2017-06-02 Thread remmm
I'm seeing slow write speeds from both Python and C code on some Windows 
workstations.  In particular both Python "write" and numpy "tofile" method 
suffers from this issue.  I'm wondering if anyone has any ideas regarding if 
this is a known issue, know the cause, or how to resolve the issue?  The 
details are below.

The slow write speed issue seems to occur when writing data in blocks of larger 
than 32767 512-byte disk sectors.  In terms of speed, write speed seems as 
expected until one gets to this 32767 limit and then the speed falls off as if 
all data beyond this is processed byte-by-byte.  I can't prove this is what is 
happening -- but speed tests generally support this theory.  These write speeds 
are in the range of 18 to 25 MBytes per second for spinning disks and about 50 
Mbytes/sec for SSDs.  Keep in mind these numbers should be more like 120 
MBytes/sec for spinning disks and 300 MBytes/sec for SSDs.

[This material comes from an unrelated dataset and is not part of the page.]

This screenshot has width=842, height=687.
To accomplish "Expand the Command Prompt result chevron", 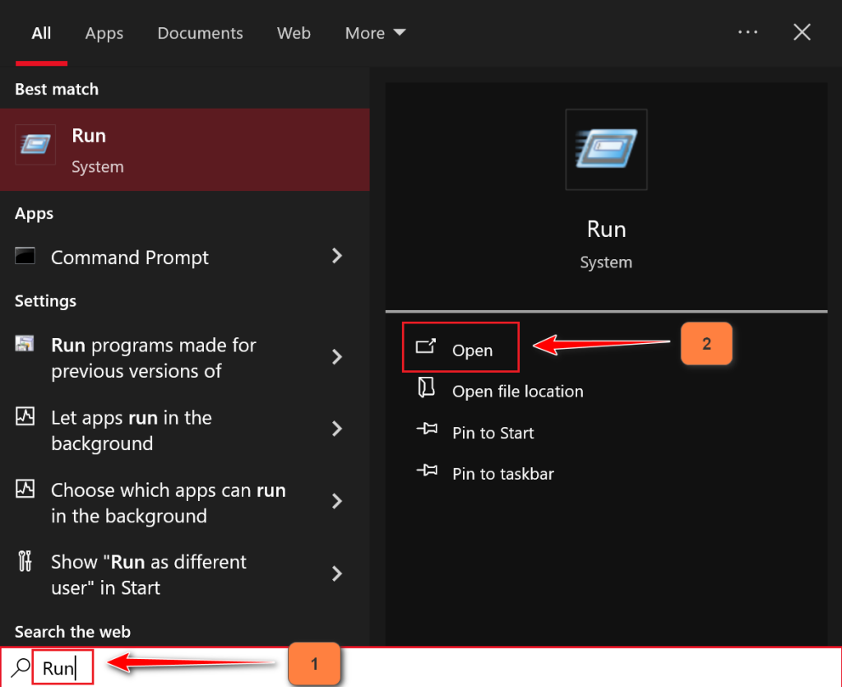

This issue seems to be system specific.  I originally saw this on my HP z640 
workstation using Python 2.7 under Windows 7.  Originally it was numpy writes 
of large arrays in the 100GB size range that highlighted the issue, but I've 
since written test code using just python "write" too and get similar results 
using various block sizes.  I've since verified this using cygwin mingw64 C and 
with Visual Studio C 2013.  I've also tested this on a variety of other 
systems.  My laptop does not show this speed issue, and not all z640 systems 
seem to show this issue though I've found several that do. IT has tested this 
on a clean Windows 7 image and on a Windows 10 image using yet another Z640 
system and they get similar results.  I've also not seen any Linux systems show 
this issue though I don't have any Z640's with Linux on them.  I have however 
run my tests on Linux Mint 17 running under VirtualBox on the same Z640 that 
showed the speed issue and using both Wine and native python and both 
 showed good performance and no slowdown.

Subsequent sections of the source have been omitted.